Cynthia Stringfield is Senior Vice President of Animal Health, Conservation and Education at ZooTampa in Tampa, Florida.
MILES O’BRIEN: This is Science Friday. I’m Miles O’Brien. Florida’s waterways are home to a charismatic mammal, the manatee. These gentle giants are sometimes called sea cows for the way they graze on seagrass, long green plants that grow underwater.
But in Florida’s Indian River Lagoon, the seagrass is disappearing fast. Algae caused by pollution is to blame. And this loss of food has put the manatees in great peril. Last year more than 1,000 of them died, more than any other year on record.
Today, we talked to two people who are deep in the world of manatee conservation in Florida to find out why this is happening and what can be done to reverse this loss. Joining me today are my guests Patrick Rose, executive director of the Save the Manatee Club in Maitland, Florida, and Cynthia Stringfield, senior vice president of animal health, conservation, and education at Zoo Tampa in Tampa, Florida. Welcome both of you to Science Friday.
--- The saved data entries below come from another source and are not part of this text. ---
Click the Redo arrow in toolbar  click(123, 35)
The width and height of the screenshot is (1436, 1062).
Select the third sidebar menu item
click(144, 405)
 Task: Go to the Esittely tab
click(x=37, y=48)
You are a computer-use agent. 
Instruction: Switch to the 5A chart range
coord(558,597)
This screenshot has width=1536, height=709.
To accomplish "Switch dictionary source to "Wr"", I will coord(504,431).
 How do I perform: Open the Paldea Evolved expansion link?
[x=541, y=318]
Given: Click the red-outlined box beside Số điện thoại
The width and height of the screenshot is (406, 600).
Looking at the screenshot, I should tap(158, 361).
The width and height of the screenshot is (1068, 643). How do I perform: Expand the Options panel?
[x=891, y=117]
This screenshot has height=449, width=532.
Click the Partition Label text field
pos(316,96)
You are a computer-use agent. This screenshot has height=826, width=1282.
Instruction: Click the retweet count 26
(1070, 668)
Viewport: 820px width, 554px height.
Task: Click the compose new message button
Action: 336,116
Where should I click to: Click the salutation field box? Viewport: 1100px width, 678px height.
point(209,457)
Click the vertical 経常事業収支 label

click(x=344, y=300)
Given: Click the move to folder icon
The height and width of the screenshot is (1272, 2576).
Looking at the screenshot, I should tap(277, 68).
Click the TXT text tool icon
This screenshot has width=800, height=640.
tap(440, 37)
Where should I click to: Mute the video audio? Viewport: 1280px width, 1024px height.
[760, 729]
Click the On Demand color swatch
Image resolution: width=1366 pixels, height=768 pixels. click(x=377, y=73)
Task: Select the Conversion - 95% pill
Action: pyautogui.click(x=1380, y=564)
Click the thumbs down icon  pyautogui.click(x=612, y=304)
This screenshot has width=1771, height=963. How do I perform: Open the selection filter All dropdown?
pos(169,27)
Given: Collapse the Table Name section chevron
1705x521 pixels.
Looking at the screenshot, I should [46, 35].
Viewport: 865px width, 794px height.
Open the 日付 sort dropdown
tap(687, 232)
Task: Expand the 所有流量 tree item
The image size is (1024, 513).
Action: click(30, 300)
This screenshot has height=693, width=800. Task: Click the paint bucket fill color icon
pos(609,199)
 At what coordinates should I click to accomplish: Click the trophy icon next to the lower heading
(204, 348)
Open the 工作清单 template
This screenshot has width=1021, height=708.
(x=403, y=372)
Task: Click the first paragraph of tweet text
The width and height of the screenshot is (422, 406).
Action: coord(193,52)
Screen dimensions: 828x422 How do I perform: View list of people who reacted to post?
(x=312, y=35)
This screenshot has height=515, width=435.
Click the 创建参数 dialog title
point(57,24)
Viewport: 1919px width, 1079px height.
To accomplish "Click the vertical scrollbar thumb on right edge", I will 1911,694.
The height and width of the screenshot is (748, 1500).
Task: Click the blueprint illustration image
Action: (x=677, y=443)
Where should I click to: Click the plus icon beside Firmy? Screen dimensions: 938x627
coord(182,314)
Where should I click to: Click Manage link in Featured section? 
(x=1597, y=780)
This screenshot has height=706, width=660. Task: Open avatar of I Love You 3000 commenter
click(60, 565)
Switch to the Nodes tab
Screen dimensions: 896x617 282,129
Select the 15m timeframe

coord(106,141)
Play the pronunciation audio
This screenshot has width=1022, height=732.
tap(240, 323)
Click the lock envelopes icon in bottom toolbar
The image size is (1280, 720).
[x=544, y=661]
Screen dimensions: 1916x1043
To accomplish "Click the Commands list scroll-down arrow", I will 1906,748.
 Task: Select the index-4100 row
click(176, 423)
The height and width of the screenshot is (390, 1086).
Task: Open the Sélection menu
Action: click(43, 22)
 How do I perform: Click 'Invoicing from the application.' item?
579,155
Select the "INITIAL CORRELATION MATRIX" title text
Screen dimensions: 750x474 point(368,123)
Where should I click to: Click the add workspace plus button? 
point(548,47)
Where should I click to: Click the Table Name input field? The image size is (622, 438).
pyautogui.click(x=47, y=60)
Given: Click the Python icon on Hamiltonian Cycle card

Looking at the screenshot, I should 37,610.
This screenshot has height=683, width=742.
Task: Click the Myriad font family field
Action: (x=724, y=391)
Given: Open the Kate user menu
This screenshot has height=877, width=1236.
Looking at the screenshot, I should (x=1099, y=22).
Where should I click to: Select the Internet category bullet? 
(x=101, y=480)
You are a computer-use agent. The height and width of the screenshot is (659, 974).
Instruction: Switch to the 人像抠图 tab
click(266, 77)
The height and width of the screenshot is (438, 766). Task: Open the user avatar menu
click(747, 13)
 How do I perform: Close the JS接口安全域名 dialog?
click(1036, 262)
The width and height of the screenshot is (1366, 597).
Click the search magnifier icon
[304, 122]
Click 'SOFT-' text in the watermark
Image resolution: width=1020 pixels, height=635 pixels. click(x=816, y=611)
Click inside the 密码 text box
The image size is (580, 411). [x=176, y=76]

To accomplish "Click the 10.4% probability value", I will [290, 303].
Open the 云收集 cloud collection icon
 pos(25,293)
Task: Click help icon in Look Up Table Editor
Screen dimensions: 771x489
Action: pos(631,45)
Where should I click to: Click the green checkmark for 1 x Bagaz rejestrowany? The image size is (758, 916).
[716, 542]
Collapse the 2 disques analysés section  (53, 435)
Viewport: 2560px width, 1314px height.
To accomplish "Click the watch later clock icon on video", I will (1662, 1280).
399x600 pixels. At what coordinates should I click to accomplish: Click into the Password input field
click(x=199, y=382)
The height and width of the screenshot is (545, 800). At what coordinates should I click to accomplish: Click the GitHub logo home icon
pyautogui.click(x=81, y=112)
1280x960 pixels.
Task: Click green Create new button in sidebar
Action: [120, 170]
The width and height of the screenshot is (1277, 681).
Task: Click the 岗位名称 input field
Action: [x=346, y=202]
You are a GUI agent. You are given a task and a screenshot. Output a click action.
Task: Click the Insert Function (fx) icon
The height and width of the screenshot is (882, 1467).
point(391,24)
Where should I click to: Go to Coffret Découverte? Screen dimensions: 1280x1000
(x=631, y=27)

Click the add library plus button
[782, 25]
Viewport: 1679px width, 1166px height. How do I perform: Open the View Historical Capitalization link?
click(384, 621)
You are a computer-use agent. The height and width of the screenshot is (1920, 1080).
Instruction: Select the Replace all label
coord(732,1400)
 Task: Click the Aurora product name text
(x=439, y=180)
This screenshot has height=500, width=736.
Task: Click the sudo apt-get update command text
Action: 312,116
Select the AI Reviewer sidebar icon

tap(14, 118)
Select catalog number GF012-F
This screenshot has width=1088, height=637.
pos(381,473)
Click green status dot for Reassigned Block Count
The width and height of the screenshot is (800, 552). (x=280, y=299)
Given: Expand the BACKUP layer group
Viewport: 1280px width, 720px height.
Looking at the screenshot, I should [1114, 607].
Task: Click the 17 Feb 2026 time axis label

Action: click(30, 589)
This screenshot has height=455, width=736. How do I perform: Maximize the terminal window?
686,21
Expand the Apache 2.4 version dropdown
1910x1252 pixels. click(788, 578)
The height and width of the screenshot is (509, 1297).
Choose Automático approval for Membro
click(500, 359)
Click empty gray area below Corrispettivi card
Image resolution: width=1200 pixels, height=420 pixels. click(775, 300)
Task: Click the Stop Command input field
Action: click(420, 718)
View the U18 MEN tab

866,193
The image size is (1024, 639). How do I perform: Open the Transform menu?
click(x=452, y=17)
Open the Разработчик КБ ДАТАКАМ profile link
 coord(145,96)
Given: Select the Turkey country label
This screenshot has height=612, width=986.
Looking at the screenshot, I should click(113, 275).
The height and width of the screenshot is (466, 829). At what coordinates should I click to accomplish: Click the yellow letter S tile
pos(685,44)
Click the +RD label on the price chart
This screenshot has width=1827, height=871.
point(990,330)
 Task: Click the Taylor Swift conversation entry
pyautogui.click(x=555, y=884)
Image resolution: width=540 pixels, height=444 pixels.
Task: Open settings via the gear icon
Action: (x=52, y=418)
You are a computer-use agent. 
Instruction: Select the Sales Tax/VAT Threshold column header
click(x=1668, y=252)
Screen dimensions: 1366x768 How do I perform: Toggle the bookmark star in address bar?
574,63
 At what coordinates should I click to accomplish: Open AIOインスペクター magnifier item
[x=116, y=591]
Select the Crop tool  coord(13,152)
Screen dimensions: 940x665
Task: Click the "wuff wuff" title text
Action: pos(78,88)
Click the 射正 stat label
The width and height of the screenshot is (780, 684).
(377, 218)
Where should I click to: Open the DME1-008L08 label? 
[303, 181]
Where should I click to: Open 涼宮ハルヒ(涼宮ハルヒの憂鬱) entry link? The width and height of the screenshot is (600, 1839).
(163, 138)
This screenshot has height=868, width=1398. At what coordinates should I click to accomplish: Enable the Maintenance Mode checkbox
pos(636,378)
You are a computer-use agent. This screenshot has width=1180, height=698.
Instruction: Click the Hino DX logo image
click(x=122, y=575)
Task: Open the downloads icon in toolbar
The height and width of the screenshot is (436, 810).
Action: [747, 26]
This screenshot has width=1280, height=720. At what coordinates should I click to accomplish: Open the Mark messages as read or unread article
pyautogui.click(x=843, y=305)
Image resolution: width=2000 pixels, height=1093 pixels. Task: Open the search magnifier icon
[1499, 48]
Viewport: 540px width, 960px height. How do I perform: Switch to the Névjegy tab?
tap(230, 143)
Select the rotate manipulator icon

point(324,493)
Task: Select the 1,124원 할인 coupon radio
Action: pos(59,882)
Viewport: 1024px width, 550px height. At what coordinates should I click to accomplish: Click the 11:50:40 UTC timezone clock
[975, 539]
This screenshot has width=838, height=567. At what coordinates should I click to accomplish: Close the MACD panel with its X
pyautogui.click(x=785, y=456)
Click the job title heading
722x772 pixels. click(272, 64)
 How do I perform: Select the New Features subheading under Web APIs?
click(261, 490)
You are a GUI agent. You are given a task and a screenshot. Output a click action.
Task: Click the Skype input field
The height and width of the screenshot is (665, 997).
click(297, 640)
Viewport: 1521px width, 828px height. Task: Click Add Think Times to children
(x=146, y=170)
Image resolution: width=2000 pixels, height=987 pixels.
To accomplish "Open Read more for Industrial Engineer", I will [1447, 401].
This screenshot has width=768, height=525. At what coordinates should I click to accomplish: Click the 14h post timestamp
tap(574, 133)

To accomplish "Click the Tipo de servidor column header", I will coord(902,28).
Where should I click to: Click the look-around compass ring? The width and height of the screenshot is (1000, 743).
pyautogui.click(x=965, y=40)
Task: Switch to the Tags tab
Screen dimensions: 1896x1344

PATRICK ROSE: Great to be here.
CYNTHIA STRINGFIELD: Thank you for having me.
MILES O’BRIEN: All right, Pat. You go back to the beginning when it comes to the effort to save manatees, back really in the late ’70s. Give us a short history of your experience with these animals and the efforts to save them.
PATRICK ROSE: Well, I literally moved to Florida to work and save manatees in 1976. And I had been a diver, underwater photographer, for years before that. Finishing graduate school, we packed up everything– and I would like to relate the first part of a manatee I saw underwater was a scar. And it was a scar from a boat propeller. And that stuck with me my entire life in terms of what needed to happen.
These were defenseless marine mammals. They can reach more than 10 feet in length, over 3,000 pounds, although that’s large on average. But they really are defenseless. They’re not capable of aggression, and they’re a vegetarian.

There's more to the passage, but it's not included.